Most of our top techs didn't start out in the insurance business, but Pachner did; he's the fourth generation of his family to be in the business. His first job was handling a binder tub for a major New York City brokerage firm.
(Don't feel bad, I didn't know what a binder tub was, either, until he told me. In most of the country, producing organizations hold agent licenses, technically represent the carriers, and have binding authority. In New York, however, the big guys are all brokers, technically represent the customer, and have no binding authority. They used to have employees who handled a tub-a basket-full of written binders, and they were responsible for taking them over to the respective carriers.)
Pachner's title is first vice president and chief information officer of the Kaye Group of Companies. Kaye is the 29th largest brokerage firm in the U.S., with annual revenue of $82 million. It was purchased in June by the Hub Group, Canada's second largest brokerage firm. Hub, in turn, has a significant investment by Canada's Fairfax Group, which also owns TIG, Crum & Forster, and Ranger Insurance, as well as some Canadian companies. Follow that?
Old Lyme is one of Pachner's responsibilities. It's a $35 million-premium carrier, wholly owned by Kaye Group, writing business exclusively through Kaye's wholesale arm, Program Brokerage Corporation (PBC). Old Lyme participates by insuring the first layer of lower coverage of the 21+ risk retention group programs written by Kaye Group and marketed to the thousand or so agencies that submit business through PBC. Any program can include up to seven insurance companies, in layers, of which Old Lyme will be one.
Kaye is a vertically integrated company, with a large retail brokerage (Kaye), a wholesale arm (PBC), an insurance company (Old Lyme), and a claims administration company (CAC) sharing many of the same systems. Pachner and his staff of 20 support all these entities, and their combined 370 employees.
An AS/400 running in-house-programmed applications is used for rating, underwriting, policy issuance, and claims. The core accounting system is a customized VRC system, running an Oracle back end on Sun Solaris boxes. VRC is a boutique agency management system vendor in Westlake, Calif., providing high-end systems to Kaye, Aon, Talbot, and other large shops. It had VRC modify the system to seamlessly pass and share data among the various entities when a particular account is being serviced by multiple parts of the company. One result of this has been the elimination of checks being passed from one part of the company to another.

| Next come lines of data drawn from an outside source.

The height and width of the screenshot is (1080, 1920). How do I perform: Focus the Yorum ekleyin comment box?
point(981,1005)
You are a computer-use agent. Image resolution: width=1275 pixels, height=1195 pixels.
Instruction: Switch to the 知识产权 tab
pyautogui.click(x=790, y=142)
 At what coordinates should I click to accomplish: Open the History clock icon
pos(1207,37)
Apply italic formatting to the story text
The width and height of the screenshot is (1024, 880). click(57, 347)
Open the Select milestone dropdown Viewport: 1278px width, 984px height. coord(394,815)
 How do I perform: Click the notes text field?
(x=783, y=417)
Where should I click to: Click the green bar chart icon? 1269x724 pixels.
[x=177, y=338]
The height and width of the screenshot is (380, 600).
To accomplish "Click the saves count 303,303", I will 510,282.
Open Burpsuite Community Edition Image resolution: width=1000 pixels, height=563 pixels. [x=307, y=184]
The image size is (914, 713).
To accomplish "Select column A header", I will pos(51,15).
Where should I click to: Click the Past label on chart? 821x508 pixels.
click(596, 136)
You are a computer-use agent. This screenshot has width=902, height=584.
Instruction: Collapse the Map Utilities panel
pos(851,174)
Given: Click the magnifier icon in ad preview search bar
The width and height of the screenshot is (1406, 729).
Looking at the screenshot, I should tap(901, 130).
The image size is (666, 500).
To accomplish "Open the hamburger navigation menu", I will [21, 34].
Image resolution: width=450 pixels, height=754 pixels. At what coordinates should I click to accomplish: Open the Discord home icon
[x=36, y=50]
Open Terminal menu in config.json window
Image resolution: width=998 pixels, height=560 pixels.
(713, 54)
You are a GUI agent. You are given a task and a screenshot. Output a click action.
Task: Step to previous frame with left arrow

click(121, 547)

Kaye designed its in-house AS/400 to pass data directly into the VRC system, which generates all the invoices, sets up the various receivables and payables, and handles all the inter-departmental transfers, where appropriate. A project to download AS/400 policy detail to the Kaye retail VRC database is almost completed. Statistical reporting is handled by SunGard software.
Web integration is coming soon for Old Lyme and PBC. Kaye has been active on the Internet and will be leveraging that experience. Pachner already has plans to increase the efficiencies of Kaye's carrier and wholesale operations. An existing product-one used by a Kaye retail division-uses an effective Web-to-database integration system (developed by VRC) that will serve as a model for future Old Lyme/PBC Web-based applications.